— PROBLEM STATEMENT —
Starting with the line containing "At what coordinates should I click to accomplish: Click" and going through the line containing "point(41,63)", write those lines out again with "News" replaced by "Sports" and everything else left the same. Leave out the pictures.

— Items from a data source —
==========

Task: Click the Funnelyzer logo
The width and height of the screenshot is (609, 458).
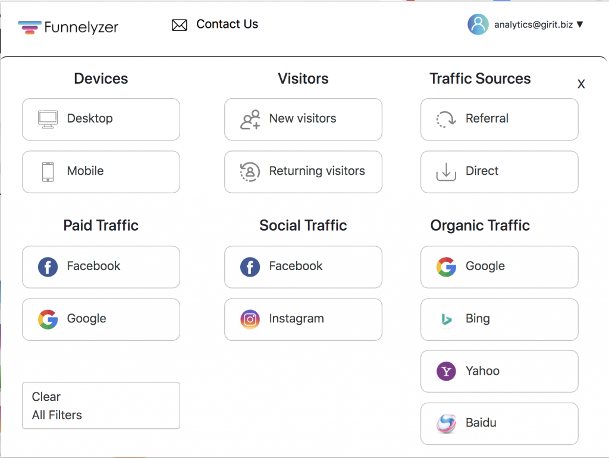Action: 68,27
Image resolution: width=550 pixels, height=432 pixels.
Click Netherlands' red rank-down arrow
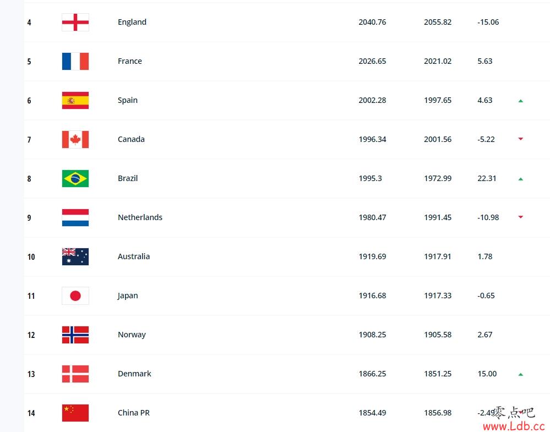[x=520, y=217]
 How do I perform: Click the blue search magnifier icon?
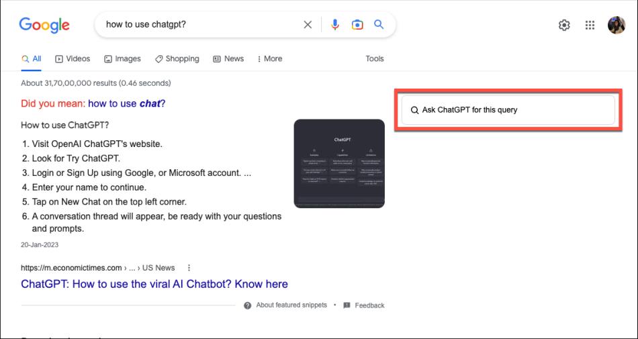(379, 25)
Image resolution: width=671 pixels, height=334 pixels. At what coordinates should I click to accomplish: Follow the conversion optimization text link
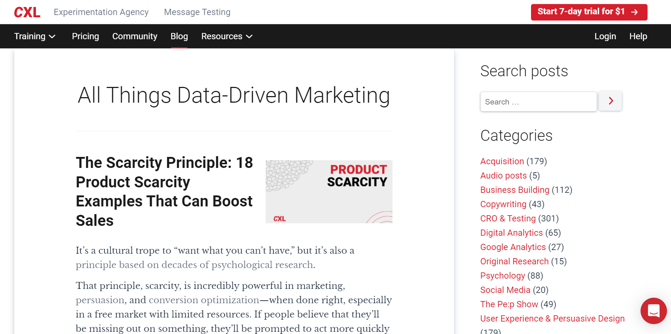(x=204, y=300)
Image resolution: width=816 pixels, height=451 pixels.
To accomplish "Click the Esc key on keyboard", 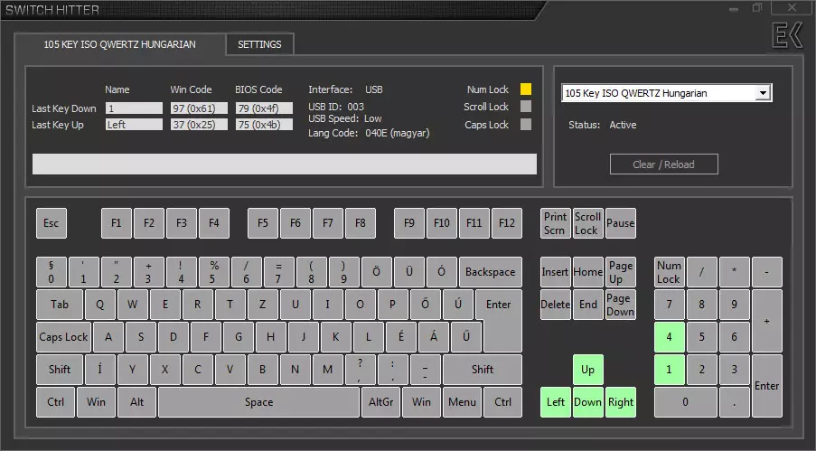I will pyautogui.click(x=52, y=223).
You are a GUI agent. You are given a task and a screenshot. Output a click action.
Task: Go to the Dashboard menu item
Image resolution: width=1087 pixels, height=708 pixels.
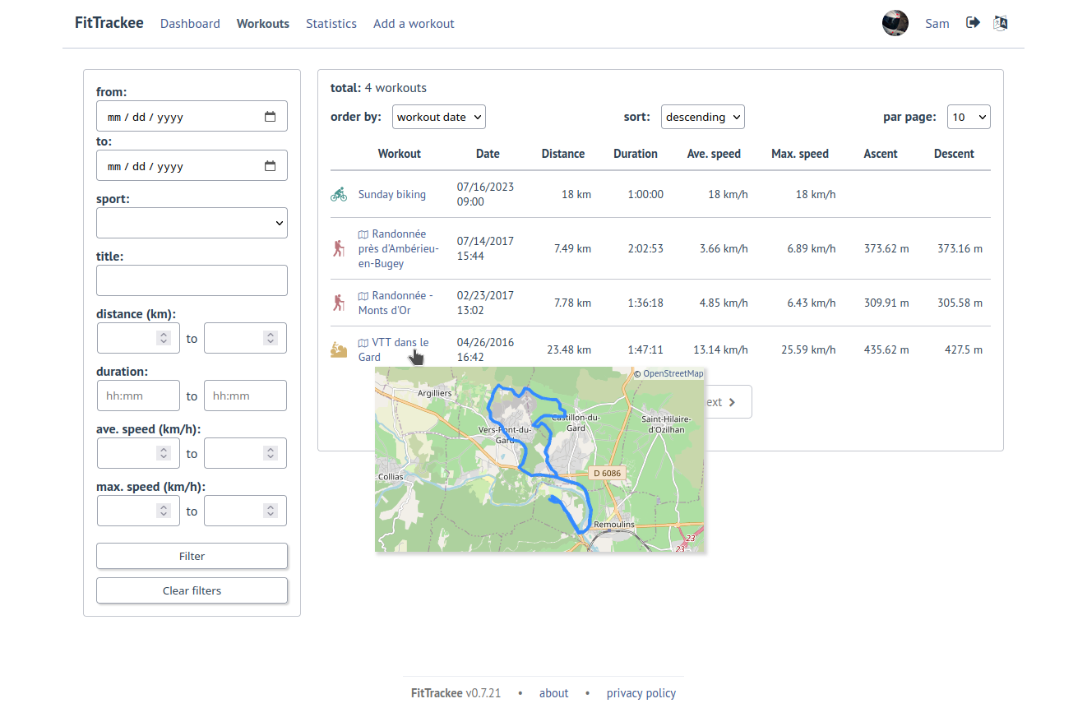coord(190,24)
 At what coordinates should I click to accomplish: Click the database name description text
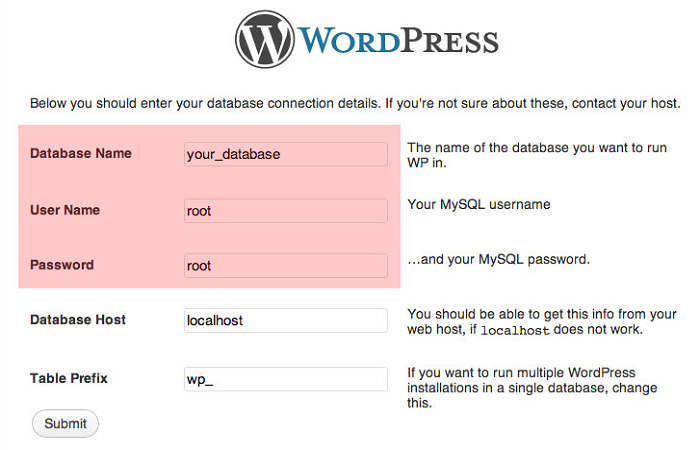click(536, 155)
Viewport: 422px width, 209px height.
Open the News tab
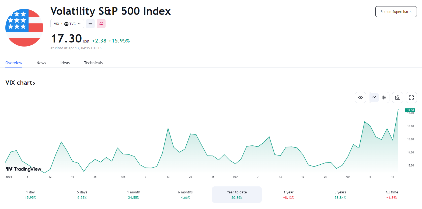point(41,63)
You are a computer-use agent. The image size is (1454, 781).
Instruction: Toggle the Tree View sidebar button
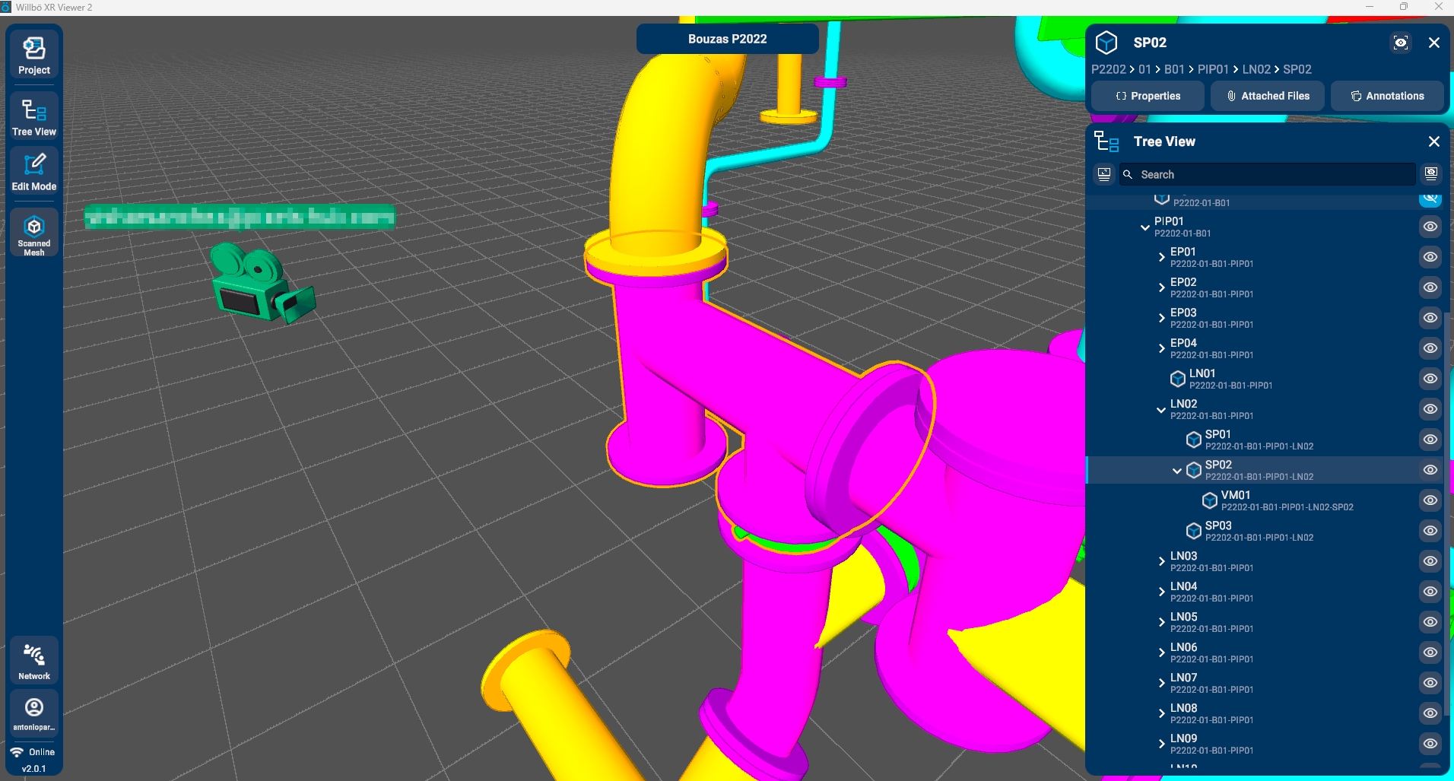pos(34,117)
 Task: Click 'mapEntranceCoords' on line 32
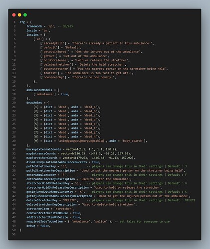pos(41,153)
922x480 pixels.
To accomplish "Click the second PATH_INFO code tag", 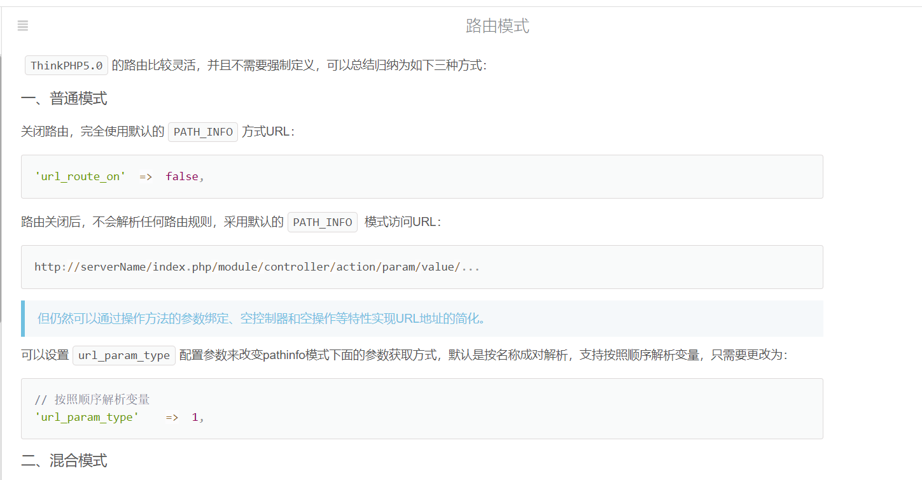I will 322,222.
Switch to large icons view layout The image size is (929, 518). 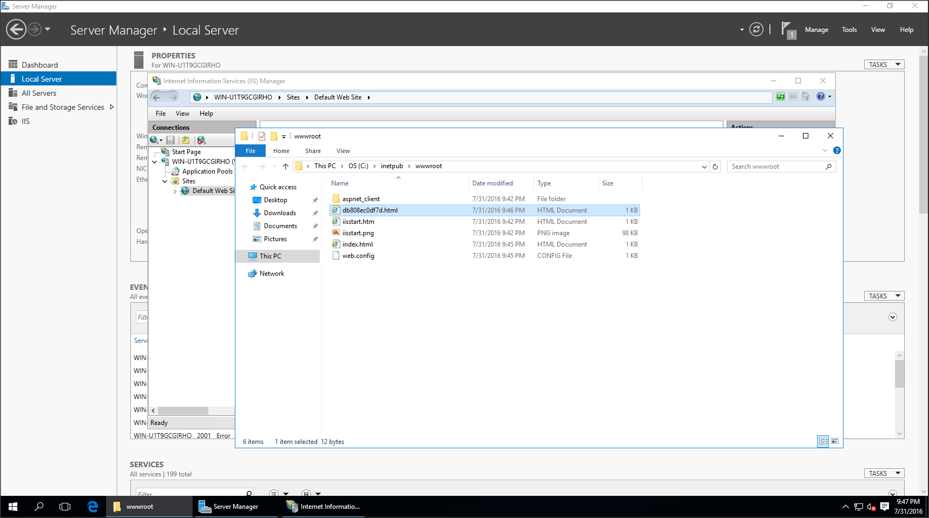tap(835, 442)
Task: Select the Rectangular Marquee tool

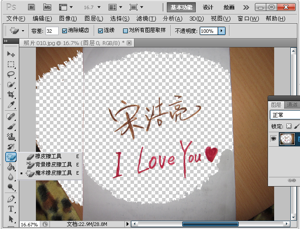Action: (x=11, y=64)

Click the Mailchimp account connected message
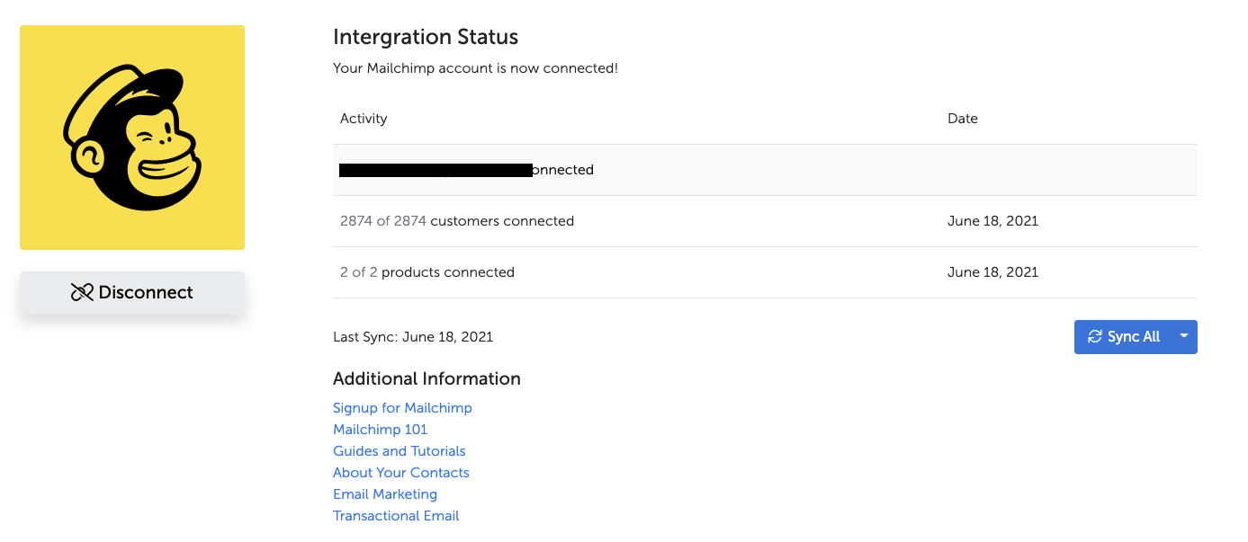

==========

— THE RESPONSE —
 At what coordinates should I click to accomplish: Click the database name description text
click(536, 155)
Viewport: 422px width, 209px height.
Open the Sports tab
point(41,63)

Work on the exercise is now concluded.